Discurso acerca de la libertad de impresión, sin licencias, al Parlamento de Inglaterra

Los que a autoridades o legislaturas de la república dirigieren la voz, desde el alto tribunal del Parlamento, o bien, faltos de semejante acceso, en su privada condición escribieren lo por ellos augurado como ventajoso al bien público, andarán, supongo, como en tal asomo de no menguada empresa, algo más que alterados y en lo secreto de la mente inquietos: quienes dudando de cual hubiere de ser la consecuencia, quienes medrosos del giro que tomare la censura, algunos alentados por la esperanza, y otros en lo que les incumbiere decir buen restribados. Y yo acaso por cada una de estas propensiones, según el tema por que fuera avanzando, hubiera sido antaño diversamente movido; y acaso pudiera en estas primicias de mi discurso traslucirse ahora la que más me ladeara, de no acaecer que el mismo propósito de misiva de tal linaje y el pensamiento de a quienes se encamina, llevaran la fortaleza en mí guardada a su mayor arrojo, harto mejor hallado que sólo a un prefacio concomitante.
================================
Según su título, ¿a quién va dirigido el discurso sobre la libertad de impresión?
================================
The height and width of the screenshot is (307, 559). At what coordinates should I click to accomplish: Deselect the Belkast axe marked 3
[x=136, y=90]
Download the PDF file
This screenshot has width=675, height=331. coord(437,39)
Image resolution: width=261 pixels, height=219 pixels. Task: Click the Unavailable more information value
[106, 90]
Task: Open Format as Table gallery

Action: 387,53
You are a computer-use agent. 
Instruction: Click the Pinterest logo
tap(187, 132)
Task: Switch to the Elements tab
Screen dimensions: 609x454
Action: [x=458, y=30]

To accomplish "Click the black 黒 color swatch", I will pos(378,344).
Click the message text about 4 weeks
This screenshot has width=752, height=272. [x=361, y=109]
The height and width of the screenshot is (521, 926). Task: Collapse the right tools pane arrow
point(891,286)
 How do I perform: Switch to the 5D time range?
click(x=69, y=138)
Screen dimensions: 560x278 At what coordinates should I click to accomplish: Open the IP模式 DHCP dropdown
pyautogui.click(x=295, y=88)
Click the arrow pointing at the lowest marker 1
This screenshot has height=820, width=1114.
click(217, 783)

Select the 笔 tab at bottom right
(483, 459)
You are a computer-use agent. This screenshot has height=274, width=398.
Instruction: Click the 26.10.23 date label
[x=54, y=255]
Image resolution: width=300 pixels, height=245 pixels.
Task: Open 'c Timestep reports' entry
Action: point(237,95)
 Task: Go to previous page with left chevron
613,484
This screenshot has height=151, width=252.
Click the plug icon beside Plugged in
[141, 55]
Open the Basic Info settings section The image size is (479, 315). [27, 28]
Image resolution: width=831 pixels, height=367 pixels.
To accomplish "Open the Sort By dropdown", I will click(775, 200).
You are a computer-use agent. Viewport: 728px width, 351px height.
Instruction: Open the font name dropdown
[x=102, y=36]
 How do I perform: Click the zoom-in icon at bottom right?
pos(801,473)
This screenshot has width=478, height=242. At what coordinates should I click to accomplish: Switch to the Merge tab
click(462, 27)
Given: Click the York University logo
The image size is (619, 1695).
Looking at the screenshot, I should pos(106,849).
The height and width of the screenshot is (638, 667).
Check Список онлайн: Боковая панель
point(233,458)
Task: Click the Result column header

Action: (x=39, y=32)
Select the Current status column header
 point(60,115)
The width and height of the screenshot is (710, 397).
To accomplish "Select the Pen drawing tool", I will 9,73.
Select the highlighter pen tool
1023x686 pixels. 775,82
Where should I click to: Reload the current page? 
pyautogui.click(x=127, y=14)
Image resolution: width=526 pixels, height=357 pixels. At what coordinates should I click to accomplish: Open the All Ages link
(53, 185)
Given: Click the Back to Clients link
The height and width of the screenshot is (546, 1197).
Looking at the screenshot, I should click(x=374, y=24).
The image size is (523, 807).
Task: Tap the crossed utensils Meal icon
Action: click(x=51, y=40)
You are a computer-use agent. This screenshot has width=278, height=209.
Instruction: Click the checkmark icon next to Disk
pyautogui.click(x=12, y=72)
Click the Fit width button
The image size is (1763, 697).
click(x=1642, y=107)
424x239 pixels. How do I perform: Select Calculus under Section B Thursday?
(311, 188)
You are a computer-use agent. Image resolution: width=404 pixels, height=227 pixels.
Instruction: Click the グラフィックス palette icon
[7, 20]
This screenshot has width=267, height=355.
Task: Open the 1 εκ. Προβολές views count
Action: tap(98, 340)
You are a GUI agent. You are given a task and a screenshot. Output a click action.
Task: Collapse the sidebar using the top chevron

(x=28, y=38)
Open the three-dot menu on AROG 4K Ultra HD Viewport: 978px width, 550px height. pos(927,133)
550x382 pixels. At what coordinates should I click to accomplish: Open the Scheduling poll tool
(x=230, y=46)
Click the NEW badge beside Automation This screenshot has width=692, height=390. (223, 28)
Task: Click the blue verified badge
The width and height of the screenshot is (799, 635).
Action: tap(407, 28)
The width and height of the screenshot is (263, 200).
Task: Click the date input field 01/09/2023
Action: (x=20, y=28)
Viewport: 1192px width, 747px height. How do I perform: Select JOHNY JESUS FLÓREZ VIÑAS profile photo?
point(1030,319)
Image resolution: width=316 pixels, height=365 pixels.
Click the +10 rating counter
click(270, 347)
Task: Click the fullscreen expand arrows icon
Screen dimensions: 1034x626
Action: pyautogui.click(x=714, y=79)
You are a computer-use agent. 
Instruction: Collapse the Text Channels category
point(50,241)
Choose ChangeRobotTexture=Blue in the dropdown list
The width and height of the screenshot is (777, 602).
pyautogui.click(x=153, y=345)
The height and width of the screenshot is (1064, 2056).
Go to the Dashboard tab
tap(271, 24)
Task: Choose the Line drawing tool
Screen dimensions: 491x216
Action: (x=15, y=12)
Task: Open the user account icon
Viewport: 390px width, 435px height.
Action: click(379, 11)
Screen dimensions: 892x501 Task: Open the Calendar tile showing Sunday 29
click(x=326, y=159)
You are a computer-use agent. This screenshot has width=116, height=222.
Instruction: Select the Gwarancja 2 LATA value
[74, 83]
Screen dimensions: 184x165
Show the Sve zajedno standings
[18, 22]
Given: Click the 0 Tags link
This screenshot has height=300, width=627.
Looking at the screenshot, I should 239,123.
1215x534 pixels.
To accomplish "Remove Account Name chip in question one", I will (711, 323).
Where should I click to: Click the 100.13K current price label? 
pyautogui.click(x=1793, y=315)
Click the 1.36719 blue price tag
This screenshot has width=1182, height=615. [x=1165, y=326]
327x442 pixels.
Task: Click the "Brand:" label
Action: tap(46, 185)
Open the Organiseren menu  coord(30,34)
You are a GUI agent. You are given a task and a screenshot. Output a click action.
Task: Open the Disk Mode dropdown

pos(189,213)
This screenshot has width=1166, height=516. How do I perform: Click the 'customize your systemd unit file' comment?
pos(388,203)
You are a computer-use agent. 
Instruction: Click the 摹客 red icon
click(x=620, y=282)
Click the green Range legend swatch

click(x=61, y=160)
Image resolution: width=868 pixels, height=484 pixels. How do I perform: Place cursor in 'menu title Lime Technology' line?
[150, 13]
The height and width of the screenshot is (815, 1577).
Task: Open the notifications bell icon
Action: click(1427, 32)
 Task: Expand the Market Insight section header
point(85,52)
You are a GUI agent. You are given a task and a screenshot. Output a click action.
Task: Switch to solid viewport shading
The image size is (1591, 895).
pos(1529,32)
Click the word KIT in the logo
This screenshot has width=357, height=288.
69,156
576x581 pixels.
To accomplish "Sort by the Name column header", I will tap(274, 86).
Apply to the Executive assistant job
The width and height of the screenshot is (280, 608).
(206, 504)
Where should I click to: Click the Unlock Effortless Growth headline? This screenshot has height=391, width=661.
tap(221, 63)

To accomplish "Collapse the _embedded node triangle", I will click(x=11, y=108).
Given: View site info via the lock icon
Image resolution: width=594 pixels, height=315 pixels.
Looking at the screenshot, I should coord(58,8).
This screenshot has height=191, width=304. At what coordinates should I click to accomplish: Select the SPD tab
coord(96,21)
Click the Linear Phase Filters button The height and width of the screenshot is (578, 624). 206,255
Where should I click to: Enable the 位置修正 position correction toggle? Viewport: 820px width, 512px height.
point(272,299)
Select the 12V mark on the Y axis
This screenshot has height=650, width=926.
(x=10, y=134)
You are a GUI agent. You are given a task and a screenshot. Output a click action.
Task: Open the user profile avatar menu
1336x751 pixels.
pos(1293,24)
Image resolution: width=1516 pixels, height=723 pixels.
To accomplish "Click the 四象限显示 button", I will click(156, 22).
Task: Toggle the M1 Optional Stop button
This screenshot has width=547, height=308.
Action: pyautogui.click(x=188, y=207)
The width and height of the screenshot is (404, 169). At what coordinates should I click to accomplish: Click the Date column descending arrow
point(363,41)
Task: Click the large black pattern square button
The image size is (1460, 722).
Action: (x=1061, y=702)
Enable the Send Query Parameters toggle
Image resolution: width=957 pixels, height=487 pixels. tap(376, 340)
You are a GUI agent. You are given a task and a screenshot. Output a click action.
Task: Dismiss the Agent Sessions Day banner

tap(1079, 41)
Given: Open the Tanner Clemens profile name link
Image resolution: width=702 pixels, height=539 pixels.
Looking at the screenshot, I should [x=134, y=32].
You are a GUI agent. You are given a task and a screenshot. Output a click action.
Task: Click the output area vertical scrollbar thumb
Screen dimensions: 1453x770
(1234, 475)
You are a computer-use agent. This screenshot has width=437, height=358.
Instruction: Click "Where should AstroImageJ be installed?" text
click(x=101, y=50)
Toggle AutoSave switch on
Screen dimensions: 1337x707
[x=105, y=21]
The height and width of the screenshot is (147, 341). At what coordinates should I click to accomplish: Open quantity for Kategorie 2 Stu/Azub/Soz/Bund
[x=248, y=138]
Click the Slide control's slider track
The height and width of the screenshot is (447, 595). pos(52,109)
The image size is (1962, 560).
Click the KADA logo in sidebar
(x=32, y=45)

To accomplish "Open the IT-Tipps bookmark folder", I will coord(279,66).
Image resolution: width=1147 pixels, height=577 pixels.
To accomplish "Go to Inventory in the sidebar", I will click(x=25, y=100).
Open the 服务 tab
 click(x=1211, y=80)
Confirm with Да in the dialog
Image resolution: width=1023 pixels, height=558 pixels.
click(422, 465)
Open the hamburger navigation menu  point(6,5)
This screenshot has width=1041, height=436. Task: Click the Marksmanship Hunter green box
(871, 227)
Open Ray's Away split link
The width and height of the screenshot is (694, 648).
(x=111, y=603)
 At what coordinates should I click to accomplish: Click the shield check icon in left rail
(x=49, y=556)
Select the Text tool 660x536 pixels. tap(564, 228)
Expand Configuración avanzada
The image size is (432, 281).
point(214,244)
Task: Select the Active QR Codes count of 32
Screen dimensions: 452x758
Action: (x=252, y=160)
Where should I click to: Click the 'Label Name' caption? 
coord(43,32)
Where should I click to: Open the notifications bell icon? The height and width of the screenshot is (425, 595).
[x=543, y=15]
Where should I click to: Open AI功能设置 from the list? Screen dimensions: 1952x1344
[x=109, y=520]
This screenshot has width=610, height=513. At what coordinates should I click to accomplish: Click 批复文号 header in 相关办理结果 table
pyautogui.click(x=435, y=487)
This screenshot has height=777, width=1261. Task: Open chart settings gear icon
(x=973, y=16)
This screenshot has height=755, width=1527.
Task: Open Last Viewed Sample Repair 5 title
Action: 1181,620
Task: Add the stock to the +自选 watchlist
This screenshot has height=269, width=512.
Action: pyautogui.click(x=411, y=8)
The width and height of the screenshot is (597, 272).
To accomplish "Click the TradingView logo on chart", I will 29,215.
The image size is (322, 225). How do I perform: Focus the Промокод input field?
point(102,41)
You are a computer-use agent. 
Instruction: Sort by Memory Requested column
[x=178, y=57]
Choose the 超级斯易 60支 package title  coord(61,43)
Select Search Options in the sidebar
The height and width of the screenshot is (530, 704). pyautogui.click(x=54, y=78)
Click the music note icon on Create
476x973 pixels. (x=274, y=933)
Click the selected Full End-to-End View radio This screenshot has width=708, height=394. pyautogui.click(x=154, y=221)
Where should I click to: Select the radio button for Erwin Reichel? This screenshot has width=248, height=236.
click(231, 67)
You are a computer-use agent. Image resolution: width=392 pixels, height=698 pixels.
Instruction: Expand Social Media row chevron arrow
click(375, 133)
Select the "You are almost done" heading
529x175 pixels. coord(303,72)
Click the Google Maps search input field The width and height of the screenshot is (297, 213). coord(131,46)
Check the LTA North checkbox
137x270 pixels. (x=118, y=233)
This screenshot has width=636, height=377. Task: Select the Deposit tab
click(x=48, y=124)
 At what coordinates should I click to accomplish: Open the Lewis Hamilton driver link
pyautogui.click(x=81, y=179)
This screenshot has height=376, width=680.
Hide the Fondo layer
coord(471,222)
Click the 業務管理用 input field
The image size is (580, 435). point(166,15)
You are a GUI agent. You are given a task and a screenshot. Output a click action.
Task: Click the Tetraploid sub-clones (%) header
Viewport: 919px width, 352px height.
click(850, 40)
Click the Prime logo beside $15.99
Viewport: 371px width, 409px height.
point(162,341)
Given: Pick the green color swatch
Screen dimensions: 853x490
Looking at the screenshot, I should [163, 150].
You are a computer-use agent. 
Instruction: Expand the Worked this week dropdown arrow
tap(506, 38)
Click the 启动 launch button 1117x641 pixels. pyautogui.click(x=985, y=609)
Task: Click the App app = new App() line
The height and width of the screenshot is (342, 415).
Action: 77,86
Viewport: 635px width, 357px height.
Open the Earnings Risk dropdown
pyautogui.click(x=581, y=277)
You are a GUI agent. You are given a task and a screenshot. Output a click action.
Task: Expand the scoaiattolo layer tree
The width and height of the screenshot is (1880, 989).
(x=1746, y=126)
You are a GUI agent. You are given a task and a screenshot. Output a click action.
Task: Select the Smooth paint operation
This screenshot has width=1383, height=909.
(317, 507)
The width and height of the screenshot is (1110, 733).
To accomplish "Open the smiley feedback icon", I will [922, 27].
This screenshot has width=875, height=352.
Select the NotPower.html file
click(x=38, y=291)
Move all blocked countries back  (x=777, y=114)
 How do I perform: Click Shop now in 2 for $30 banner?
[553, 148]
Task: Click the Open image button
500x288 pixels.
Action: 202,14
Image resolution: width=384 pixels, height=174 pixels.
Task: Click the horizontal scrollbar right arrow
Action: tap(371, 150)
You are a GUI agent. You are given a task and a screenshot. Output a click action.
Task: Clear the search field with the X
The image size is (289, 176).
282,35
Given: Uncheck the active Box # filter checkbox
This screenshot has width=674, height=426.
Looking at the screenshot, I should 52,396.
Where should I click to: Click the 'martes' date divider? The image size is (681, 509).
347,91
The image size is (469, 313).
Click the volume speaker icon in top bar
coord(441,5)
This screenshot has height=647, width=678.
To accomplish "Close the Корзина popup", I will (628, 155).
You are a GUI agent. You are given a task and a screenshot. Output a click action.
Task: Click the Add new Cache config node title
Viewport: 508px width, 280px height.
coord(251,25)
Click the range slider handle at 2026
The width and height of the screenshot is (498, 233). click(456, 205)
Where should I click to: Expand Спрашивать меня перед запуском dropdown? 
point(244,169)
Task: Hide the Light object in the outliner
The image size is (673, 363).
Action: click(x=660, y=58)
================================
Respuesta escrita → Al Parlamento de Inglaterra.